The 2018 Subaru Outback (-12.3%), Forester (-12.4%), Legacy (-26.0%), and BRZ (-17.9%) were all down in sales over the same month last year. Subaru buyers seem to waiting for the new-generation models that get the new Subaru Global Platform. It made a big difference in the Impreza and Crosstrek with improved safety, driving dynamics and ride quality. It will make a big difference in the other models too.

Where WRX/STI has been

It’s been a summer and fall of going backwards for the sport-tuned WRX and performance-tuned WRX STI sedans. They saw their biggest drop in August, down 20.9 percent for the month (likely due to the 2017-2018 model change), and sales of the WRX/STI were also down 10.8 percent in July and slipped 15.2 percent in June. So the -6.3 percent slide in September seems like a positive for the 2018 WRX/STI.

Subaru of American has sold 26,572 WRX/STIs in 9 months and it’s only down -4.3 percent for the year, compared with last year, so even with the four-month slide, demand remains strong for the performance cars in America. Subaru Canada, the brand’s second largest market, didn’t report the performance models were up so we assume sales were down up north too.
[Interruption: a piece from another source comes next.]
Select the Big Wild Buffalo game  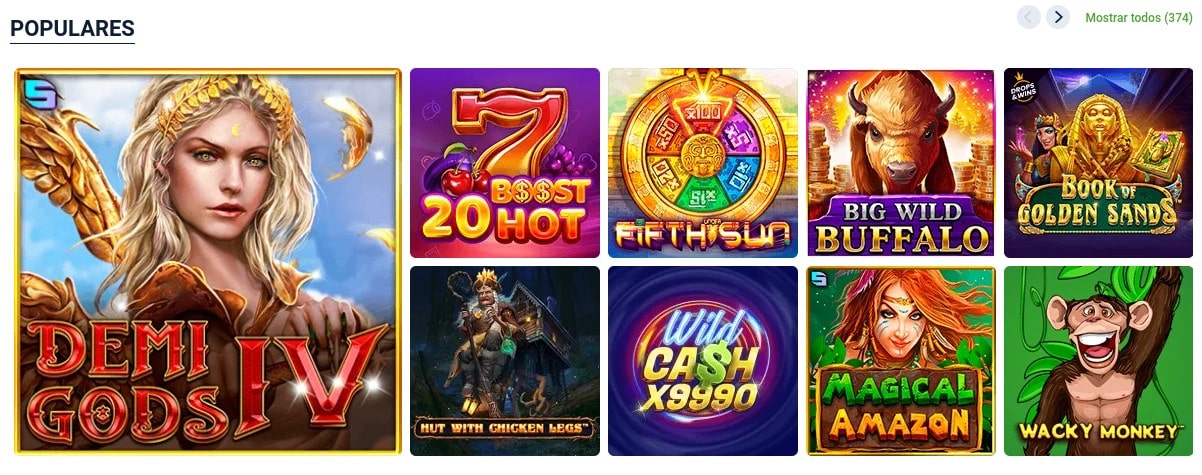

Subaru Australia also didn’t say WRX/STI sales were up in September.

What’s in the future for the performance cars

We’ve written a lot about bringing back the 5-Door hatch body style for the WRX/STI, and we think it would be a big boost for the high-performance model. The STI isn’t due for a complete remodel until 2020, so fans will likely have to wait until late 2019 if Subaru does bring the hatch back.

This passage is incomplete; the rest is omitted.